越後; 飯豊連峰
(いいでれんぽう)

お花見と雪渓とブナの樹林帯と…


H8年8月5日〜8日(月〜木)前夜発 ;
    Member.計3名(青木・麦島・石原)

  コースは下記


1日目(8/5)
 川入キャンプ場9:20〜下十五里10:05〜中十五里10:22〜
 水場(峰秀水)12:25ー??〜三国岳2:05ー30〜切合小屋3:55(泊)

 新宿22時23分発の夜行で出発。アトランタオリンピックの男子マラソンの結果を気にしつつ家を出たので自宅に電話で聞いた。残念ながら日本は期待の谷口19位でメダルには届かなかった。有森裕子が銅メダルで連続メダルに「頑張った自分を誉めてやりたい」という言葉を三人で話しながら車中の人となる。その言葉がこの山行の下山時にそのまま自分たちの言葉となることを想像もしないままに。翌朝5時頃新津に到着。1時間程寝ながら待った後、盤越西線に乗り換え、山都駅で下車。青木さんが予約してあったタクシーに即乗り込む。名物の運転手さんと青木さんとの会話のやりとりを聞きながら、噂に聞いた通り途中自販機のウーロン茶をご馳走になり、求めに応じて住所氏名を記帳。途中雨が少し降ってきた。

 登山口の川入キャンプ場に着く頃には止んできて、辺り一面濃い緑に包まれていた。一雨降って歩きやすい道を踏み出すが、しばらく行くとやや急登になってくる。天気は回復して晴れ間が射し込んできた。1時間ほど行くと、中十五里で水場があるため下って行き、飲んで顔も洗ってきた。冷たくてとても気持ちよい。なおも登り続けると木立の合間から吹き抜けてくる風が心地よい。ゆっくり休みながら1時間半ほど急登を行き、横峰小屋跡に着くとやっとなだらかな登山道となる。そして20〜30分も歩けば峰秀水と呼ばれる水場が登山道のすぐ側にあり、これが又とってもおいしい。水源豊かな山はなにより嬉しい。尾根に取り付くまで、もうひとがんばりだ。だが尾根には剣が峰の岩稜帯が待っている。下りの人とのすれ違いに気をつけながら行っても1時間足らずで山頂に着いてしまった。汗びっしょりになった体を三国小屋の陰に休めると渡る風が冷たくて今度は逆に日向へ行きたくなった。休んでいると目の前に大日岳、飯豊の山々が大きく見える。思った以上に雪渓が残っていて驚きつつ美しさに目を見張った。とても満足だ。ここは水場がかなり下なので行かずに通り過ぎた。あと1時間半ほど歩けば今夜のテン場、切合小屋に着く。鎖場をいくつか通過して、種蒔山を越えると登山道にも尚雪が残っており、思い掛けなく雪面を歩くことになった。これは火照った体に都合が良かった。この時期に珍しいシラネアオイやイワカガミ、ショウジョウバカマがとても新鮮に感じられた。しかも小屋近くには秋口に咲くマツムシソウまで咲いていて二度びっくり。切合小屋には4時近くに到着。ポンプアップされた水が豊富にあって嬉しかった。麦島さんと、一缶800円なりのビールを買って分け合ったが、嗚呼、やっぱりぬるかった。

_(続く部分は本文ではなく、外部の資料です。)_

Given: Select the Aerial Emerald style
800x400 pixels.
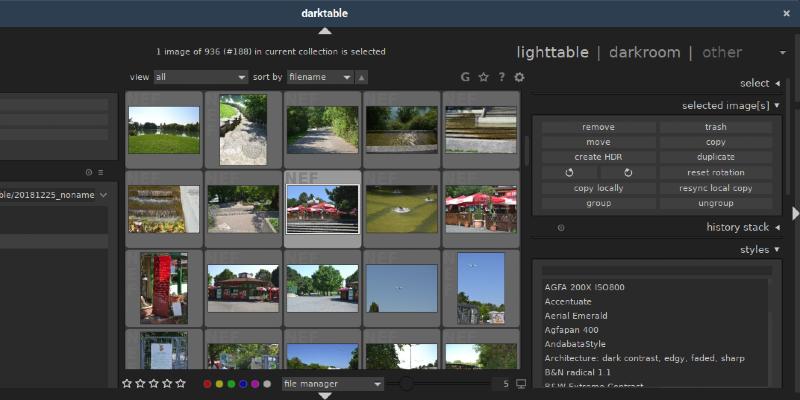Looking at the screenshot, I should pyautogui.click(x=576, y=315).
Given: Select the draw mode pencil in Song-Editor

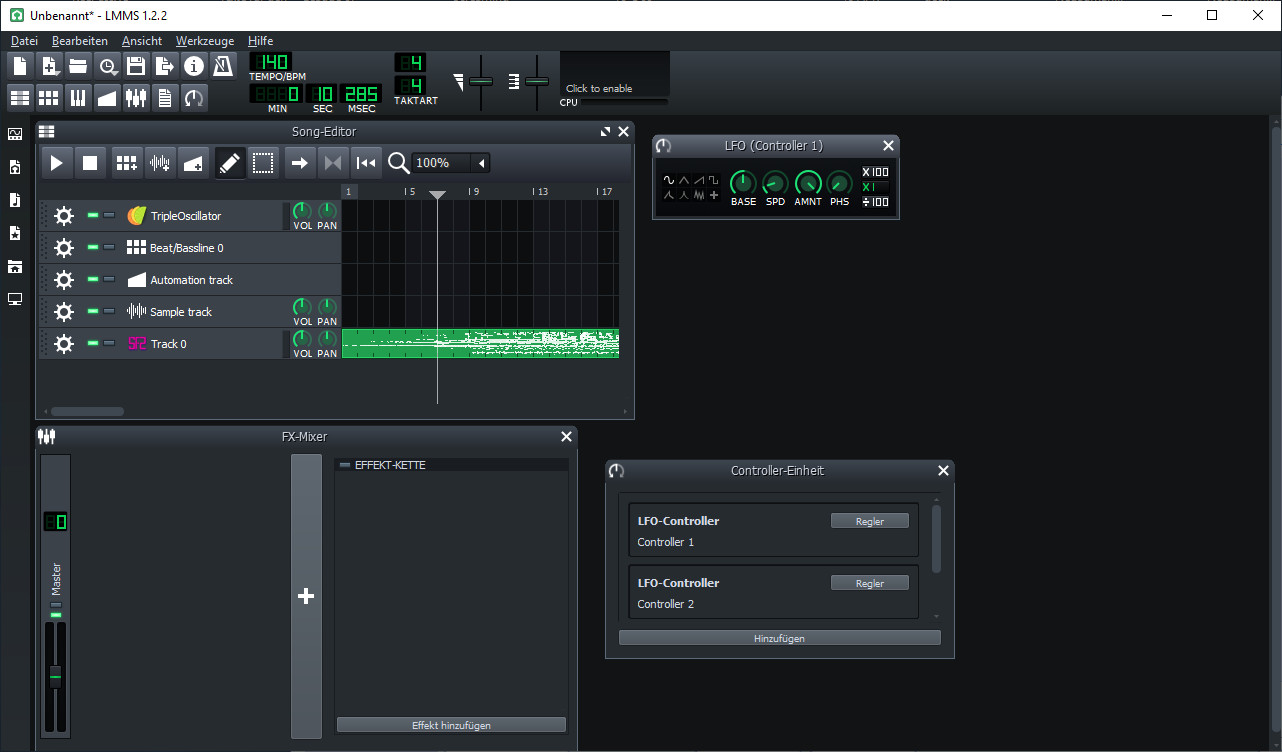Looking at the screenshot, I should pos(229,162).
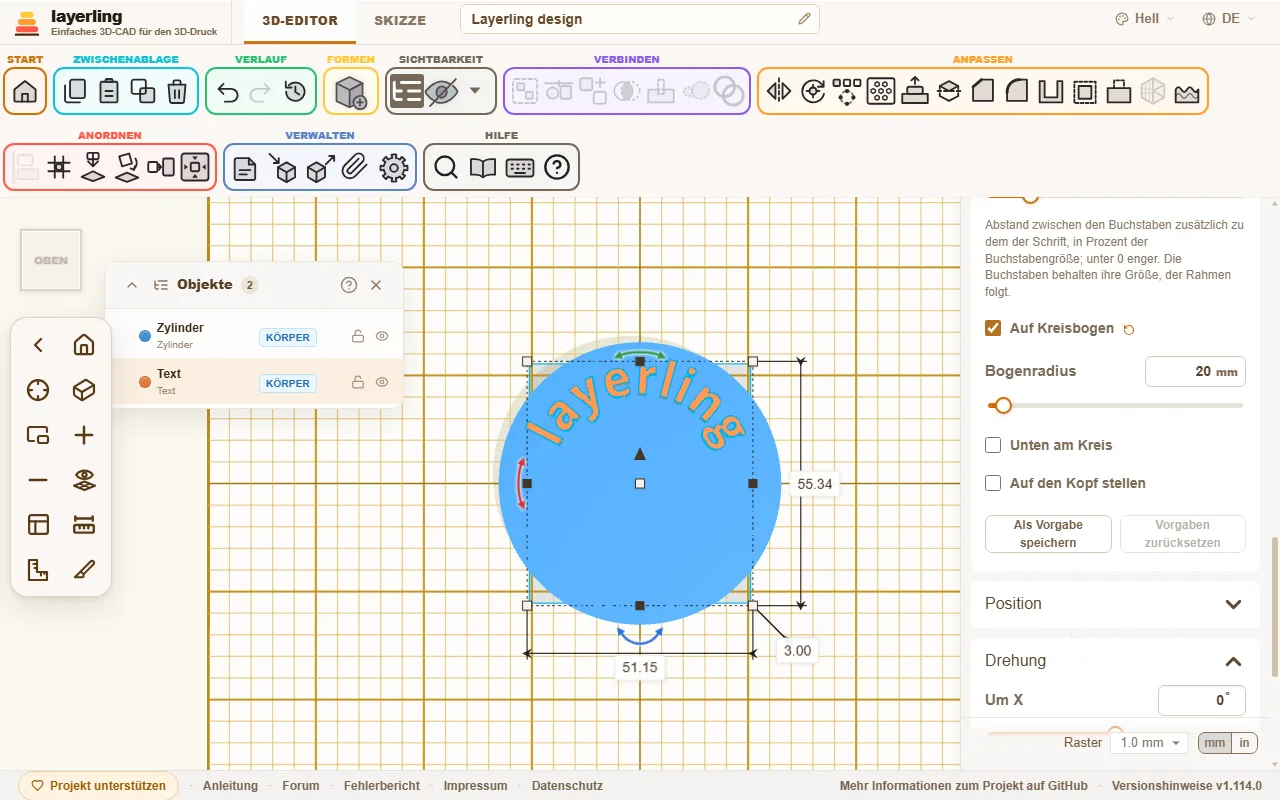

 余談だが私達がウトウトと眠りについた頃、トイレに閉じこめられた人の声を聞きつけて青木さんが救助。全くその人のそそっかしさなのだが、扉のガラスにヒビを入れてしまって、こんな山中弁償するではすまされない。

2日目(8/6)
 切合小屋4:45〜飯豊山神社6:45-7:00〜飯豊山7:15-??〜
  御西小屋8:45-9:00〜大日岳10:10-35〜御西小屋11:35-55〜
  烏帽子岳2:55-3:00〜梅花皮岳3:20〜梅花皮小屋3:40

 小屋を出発して今日は飯豊山、大日岳を目指す。今日も雪面の上を何度か歩くが、早朝出発のためもあり、とても気持ちがよい。ほとんどの人がPHで身軽な中、羨ましく見送りながら相変わらずのっしのっしと登っていく。ヒナウスユキソウなど様々なお花がせめてもの慰めだ。2時間位かけて飯豊山神社に到着。三国岳からこちらは既に山形と新潟の県境なのだが地図をよく見ると県境線が御西小屋まで二本ある。?これは神社所有の土地で、福島県なのだそうな。それにも増して驚いたことに、青木さんが厄除けのお守りを購入、やはり人の子だった。山頂は今まで歩いてきた道これから行く道全てが見渡せる。この日丁度百名山を短期で踏破するという、ヒマラヤなどを登って有名な登山家がいたそうだ。もう30分早く着いていたら会えましたよという感激した声を聞きながら指さす方を見ると、下山する姿が見えた。奥さんも一緒で、NHKの取材も兼ねていたそうだ。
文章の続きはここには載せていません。